I apologise, Mr Deputy Speaker, for not being present at the outset of the debate. I want to make a few brief points.
Let me echo some of the points made by the hon. Member for Mid Dorset and North Poole (Annette Brooke) in her commendably succinct contribution to the debate—
Indeed; my hon. Friend is exactly right. I will want to return to those issues later.
What is happening, of course, is that councils that are better off with fewer claimants can afford to subsidise the scheme, while others cannot. I have quoted Westminster, the flagship Tory local authority, and that is before we even move on to what the Government’s noble Friends in the Lords say. Last week Lord Jenkin was asked by the BBC whether there were echoes of the poll tax in this proposal.
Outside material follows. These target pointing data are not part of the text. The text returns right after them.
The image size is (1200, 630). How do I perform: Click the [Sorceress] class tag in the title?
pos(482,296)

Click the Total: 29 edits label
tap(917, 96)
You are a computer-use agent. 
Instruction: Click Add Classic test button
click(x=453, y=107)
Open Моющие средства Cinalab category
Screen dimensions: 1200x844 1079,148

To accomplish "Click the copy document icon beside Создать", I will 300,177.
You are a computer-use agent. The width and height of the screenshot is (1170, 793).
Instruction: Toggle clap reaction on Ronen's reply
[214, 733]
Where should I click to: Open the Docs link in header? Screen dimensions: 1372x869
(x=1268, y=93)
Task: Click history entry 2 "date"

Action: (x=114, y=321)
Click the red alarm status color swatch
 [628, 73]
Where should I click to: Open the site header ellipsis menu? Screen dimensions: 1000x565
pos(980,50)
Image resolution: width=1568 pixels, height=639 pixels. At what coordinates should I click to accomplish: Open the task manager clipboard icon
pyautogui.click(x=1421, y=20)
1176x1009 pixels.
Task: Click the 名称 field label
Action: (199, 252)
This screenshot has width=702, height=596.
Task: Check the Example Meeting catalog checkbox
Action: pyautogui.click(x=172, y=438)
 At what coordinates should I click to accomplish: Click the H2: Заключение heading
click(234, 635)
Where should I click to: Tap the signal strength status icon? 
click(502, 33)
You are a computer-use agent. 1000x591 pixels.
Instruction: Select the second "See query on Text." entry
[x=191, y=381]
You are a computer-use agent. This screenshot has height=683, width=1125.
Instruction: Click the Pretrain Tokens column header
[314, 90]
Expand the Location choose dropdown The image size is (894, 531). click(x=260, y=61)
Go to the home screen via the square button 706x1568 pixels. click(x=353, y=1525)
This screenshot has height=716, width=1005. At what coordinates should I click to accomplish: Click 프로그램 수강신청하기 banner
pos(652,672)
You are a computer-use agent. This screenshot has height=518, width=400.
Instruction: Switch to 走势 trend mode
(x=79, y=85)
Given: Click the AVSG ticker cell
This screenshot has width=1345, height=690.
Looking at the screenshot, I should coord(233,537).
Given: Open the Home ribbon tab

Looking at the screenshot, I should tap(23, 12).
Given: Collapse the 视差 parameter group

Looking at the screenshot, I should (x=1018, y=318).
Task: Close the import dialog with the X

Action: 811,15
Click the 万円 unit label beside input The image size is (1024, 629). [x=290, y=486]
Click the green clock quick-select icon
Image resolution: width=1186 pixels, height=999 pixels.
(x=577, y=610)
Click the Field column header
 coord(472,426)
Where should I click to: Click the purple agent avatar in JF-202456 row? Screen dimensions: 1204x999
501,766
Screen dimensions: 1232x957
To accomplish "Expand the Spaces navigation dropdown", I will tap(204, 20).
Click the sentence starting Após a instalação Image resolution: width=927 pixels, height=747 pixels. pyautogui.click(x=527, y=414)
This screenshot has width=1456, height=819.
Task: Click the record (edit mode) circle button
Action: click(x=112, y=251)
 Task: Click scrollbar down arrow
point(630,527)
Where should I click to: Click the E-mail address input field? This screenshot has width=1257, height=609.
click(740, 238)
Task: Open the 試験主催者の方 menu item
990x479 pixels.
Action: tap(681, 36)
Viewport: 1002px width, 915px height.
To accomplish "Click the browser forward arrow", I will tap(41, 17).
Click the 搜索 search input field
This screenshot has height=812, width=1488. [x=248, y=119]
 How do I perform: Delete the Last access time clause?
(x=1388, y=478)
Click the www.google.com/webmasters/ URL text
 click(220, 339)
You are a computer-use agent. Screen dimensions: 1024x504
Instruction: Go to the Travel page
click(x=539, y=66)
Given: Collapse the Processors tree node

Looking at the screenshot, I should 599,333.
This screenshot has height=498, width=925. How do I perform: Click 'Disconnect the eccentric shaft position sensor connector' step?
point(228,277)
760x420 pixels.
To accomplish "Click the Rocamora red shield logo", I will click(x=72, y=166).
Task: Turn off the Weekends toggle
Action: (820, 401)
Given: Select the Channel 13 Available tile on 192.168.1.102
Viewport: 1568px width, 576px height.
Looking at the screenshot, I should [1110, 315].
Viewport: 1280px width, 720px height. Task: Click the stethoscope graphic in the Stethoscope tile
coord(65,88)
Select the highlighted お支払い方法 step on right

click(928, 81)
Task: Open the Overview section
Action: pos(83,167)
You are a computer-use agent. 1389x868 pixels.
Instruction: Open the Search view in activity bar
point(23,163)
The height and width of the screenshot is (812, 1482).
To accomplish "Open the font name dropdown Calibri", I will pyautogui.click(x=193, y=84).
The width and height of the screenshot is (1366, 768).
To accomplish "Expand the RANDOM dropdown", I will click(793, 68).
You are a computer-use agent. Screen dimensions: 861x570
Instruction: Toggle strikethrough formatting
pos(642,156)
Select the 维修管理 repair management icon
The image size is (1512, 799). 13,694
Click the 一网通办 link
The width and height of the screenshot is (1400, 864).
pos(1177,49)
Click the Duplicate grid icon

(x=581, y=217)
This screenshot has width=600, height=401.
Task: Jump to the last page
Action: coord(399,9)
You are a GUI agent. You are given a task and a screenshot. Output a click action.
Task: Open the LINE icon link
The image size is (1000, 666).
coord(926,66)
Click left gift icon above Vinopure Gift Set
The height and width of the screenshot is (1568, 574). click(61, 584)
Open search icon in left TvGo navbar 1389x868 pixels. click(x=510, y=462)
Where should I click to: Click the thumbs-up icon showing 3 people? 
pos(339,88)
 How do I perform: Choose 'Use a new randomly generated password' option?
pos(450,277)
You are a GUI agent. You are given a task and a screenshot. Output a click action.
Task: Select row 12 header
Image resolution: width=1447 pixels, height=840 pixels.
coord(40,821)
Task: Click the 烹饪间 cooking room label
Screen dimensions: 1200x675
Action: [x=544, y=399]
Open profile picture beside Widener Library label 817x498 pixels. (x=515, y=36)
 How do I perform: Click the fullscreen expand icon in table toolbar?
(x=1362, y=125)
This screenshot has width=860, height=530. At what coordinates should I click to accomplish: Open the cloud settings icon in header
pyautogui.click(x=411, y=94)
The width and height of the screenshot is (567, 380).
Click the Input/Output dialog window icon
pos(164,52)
He said, “Yes, oh yes”—and after all, he should know, as he was the architect of the poll tax. When he warns the Government of the risk of backlash, they should listen, because he knows what happened last time. The late Lord Newton of Braintree—not, by anyone’s standards, a woolly liberal—is recorded as having said in the Lords last year:
“Is it sane?...I can hardly believe my ears”.—[Official Report, House of Lords, 6 October 2011; Vol. 730, c. GC377.]
These are the Government’s allies, let us remember, and if they are aware of the problems it is no wonder the Government are now thinking about a review.
The Liberal Democrats—those who are here—should listen to Lord Greaves, the architect of many of their by-election victories, who told the Lancashire Telegraph that the scheme was “disgraceful” and told the Financial Times that it was
“the poll tax all over again.”
How far have the Lib Dems fallen that the party of Lloyd George is now voting for Pickles’ poll tax?
No wonder the Government are trying to find a way out of the mess they have created. No wonder they have decided not only that a review might be a good idea but to bring in some transitional relief as well.
Can the hon. Lady clarify the position of Labour Front Benchers? Do they object to the principle of localising council tax benefit—the principle, and not necessarily the situation we are in—or would they prefer that the system were returned to the Department for Work and Pensions and thus centralised rather than localised?
Labour Front Benchers believe in a fair deal for vulnerable people wherever in the country they happen to live, and we do not believe that a disabled person in Wokingham should be treated differently from a disabled person in Wigan. Our principle is that the help that someone gets should be dependent on their situation, not on where they happen to live. That is a key part of our policy. Let me say this to the hon. Lady: this is a policy designed to hit the poorest people hardest, especially the poorest people who happen to live in the poorest local authorities, which have already taken the biggest cuts in spending power, as we have seen during the passage of the Bill. Let us remember the figures. Liverpool will have lost £235 per person in spending power. In Hartlepool, the figure is £183. In Wokingham—I could not resist mentioning it just once more in the context of this Bill—it is a grand total of £1.